Overall, the NDVI was reduced in an area of 23,256 km2, accounting for 79% of the total affected area. Among them, NDVI decreased in the range of [− 1, − 0.5). The severely affected area was 1481 km2, accounting for 5% of the total area, in which NDVI decreased in the range of [− 0.5, − 0.1). The more severely affected area was 9944 km2, accounting for 33% of the total area, in which NDVI decreased in the range of [− 0.1, 0). The area has a general impact of 11,832 km2, accounting for 40.2% of the total area. NDVI did not decrease during the typhoon, showing that it increased by 6193 km2, accounting for 21% of the total vegetation area of the affected area (Fig. 5).
4.3 Damages on various land cover types
To evaluate the impact of typhoon disasters on different vegetation types, we divided vegetation types into 6 types: forest; spare forest; shrubs; plantation and orchard; grassland; dryland crop; and paddy field crop. At the extremely stressed level, NDVI reduction was in the range of [− 1, − 0.5); the forest was the most affected area (699 km2), accounting for 48.8% of the total damaged area, followed by dry land crops (285 km2), plantations and orchards (214 km2), and paddy fields crops (119 km2), accounting for 20.1, 15.1, and 8.4% of the total damaged area, respectively. In addition, the damaged area of grassland, spare forest, and shrub was low (106 km2); the damage proportion was low, accounting for only 7.5% of the total damaged area (Fig. 6).
At the severely stressed level, NDVI reduction was in the range of [− 0.5, − 0.1); forests had the largest damaged area (3122 km2), accounting for 34.0% of the total damaged area, followed by dry land crops (2158 km2), plantations and orchards (1545 km2), and paddy crops (1152 km2), accounting for 23.5, 16.9, and 12.6% of the total damaged area, respectively. In addition, the damaged area of grassland, spare forest, and shrubs was small (1197 km2), and the damage proportion was low, accounting for only 13%. At the slightly stressed level, NDVI reduction was in the range of [− 0.1, 0); forests had the largest damaged area (4591 km2), accounting for 40.6% of the total damaged area, followed by plantations and orchards (1909 km2), dryland crops (1814 km2), shrubs (1096 km2), and paddy fields (1076 km2), accounting for 17.0, 16.2, 9.8, and 9.6% of the total damaged area, respectively (Fig. 6).

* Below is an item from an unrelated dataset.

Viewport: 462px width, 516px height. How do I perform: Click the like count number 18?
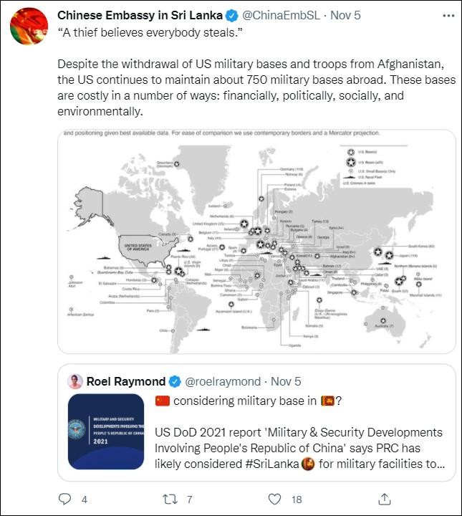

Overall, the super typhoon Sarika impacted 68.1% of the forests in Hainan Island, of which the damage at extremely stressed, severely stressed, and slightly stressed levels accounted for 5.6, 25.3, and 37.2%, respectively. The damaged area of sparse forest and shrubs accounted for 72.8 and 75.2% of the total area, respectively. The damaged area of plantation and orchard accounted for 75.1% of the total area of plantation and orchard; that of grassland accounted for 70.0% of the total area of grassland, and that of dryland agriculture accounted for 80.4% of the total area of dryland agriculture. The damaged area of paddy field agriculture accounted for 79.9% of the total area of paddy field agriculture (Table 3). Thus, the average percentage of vegetation damage caused by the super typhoon Sarika is 73.4%.
4.4 Damages according to different elevations
To evaluate the impact of the super typhoon Sarika on vegetation at different altitudes, we divided the altitude of Hainan Island into 12 levels: 50, 100, 200, 300, 400, 500, 600, 700, 800, 900, 1000, and 1100–1800 m. The super typhoon Sarika affected the vegetation concentrated mainly in the areas at an altitude of < 300 m. Owing to the topography of Hainan Island, the elevation area below 300 m accounts for 78% of the total area of Hainan Island. Therefore, most areas with decreased NDVI are mainly concentrated below 300 m. At the extremely stressed level, 47.4, 16.9, 11.8, 6.7, 5.8%, and 4.3% of the areas were within 50, 50–100, 100–200, 200–300, 300–400, and 400–500 m elevation, respectively. The area above 500 m elevation accounted for only 6.9% of the seriously affected area (Fig. 7).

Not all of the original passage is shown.